TASK TO COMPLETE. Where does the string "dropdown" appear in the records? Copy each line that holds it.

SOURCE MATERIAL.
§ §
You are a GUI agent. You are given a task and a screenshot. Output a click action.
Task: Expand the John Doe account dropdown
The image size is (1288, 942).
§ §
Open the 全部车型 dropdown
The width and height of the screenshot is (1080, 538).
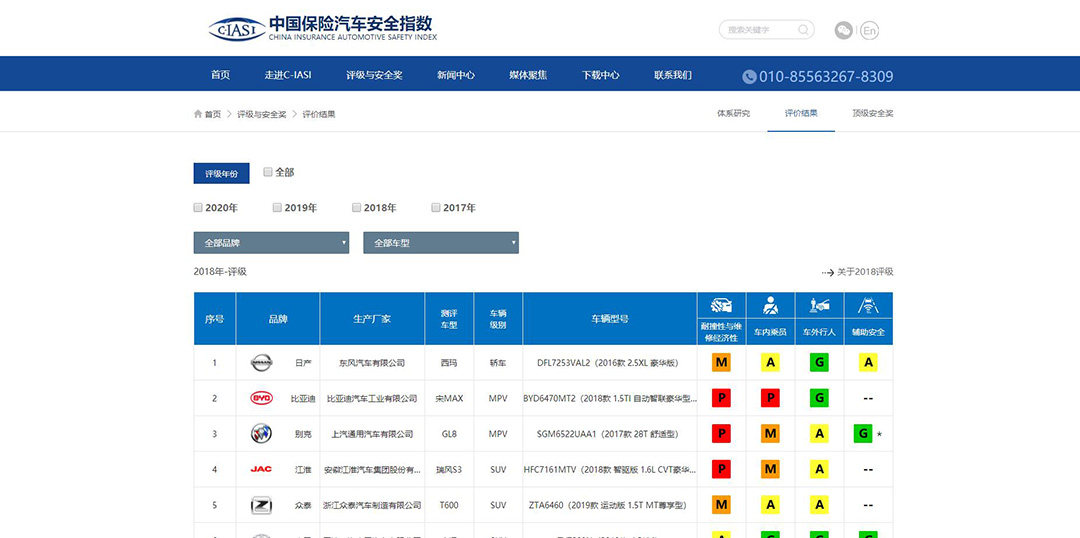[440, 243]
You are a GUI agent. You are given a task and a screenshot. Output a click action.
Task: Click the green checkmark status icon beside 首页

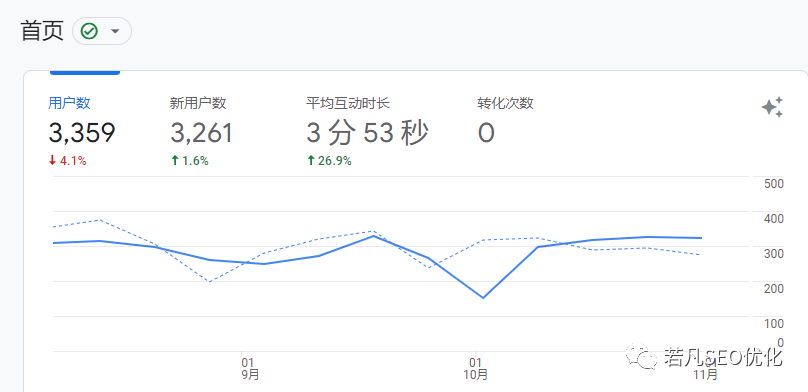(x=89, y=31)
§ §
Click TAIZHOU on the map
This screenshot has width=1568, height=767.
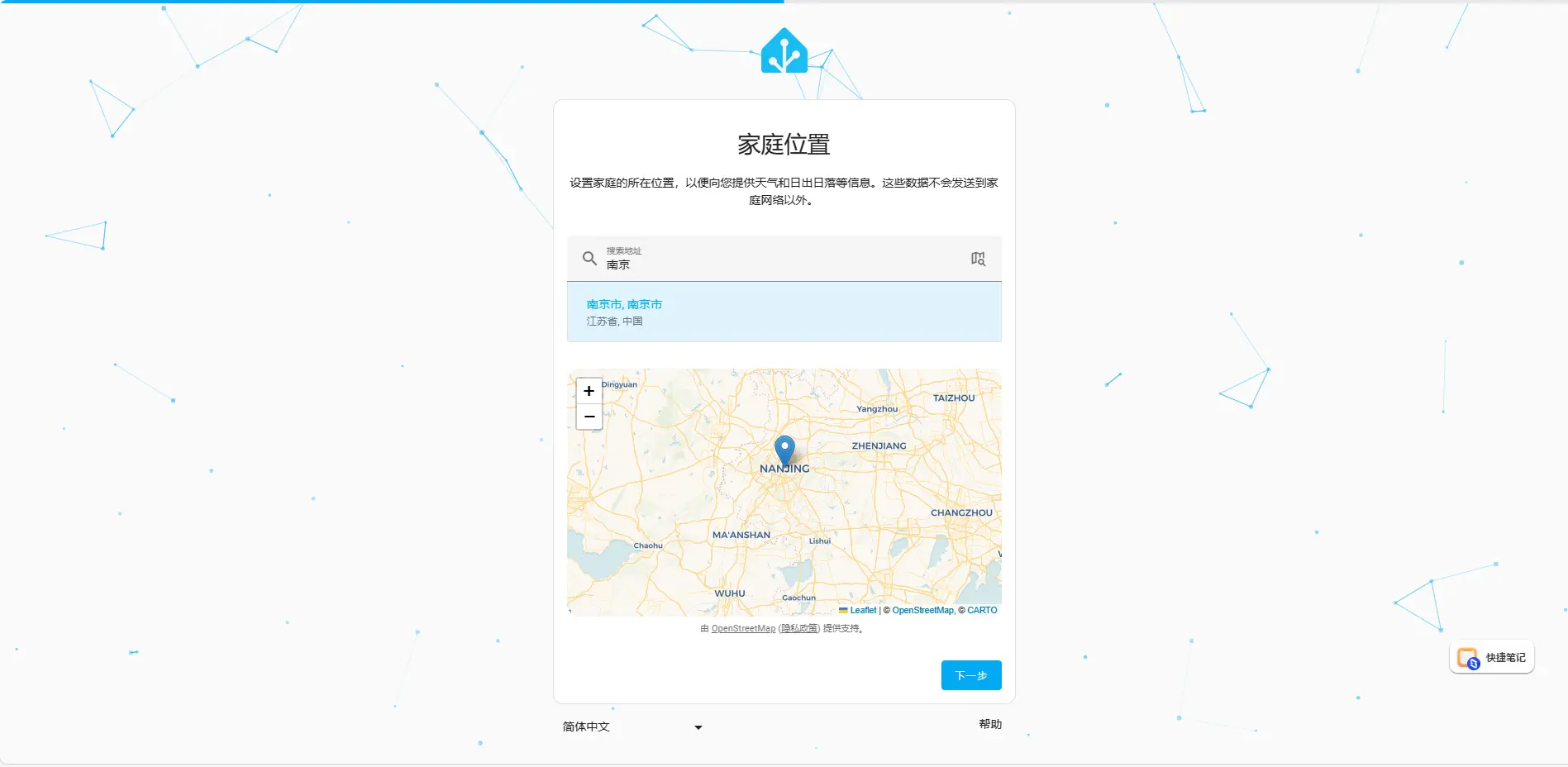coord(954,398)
§ §
OUTPUT.
Task: Expand the John Doe account dropdown
Open the 全部车型 dropdown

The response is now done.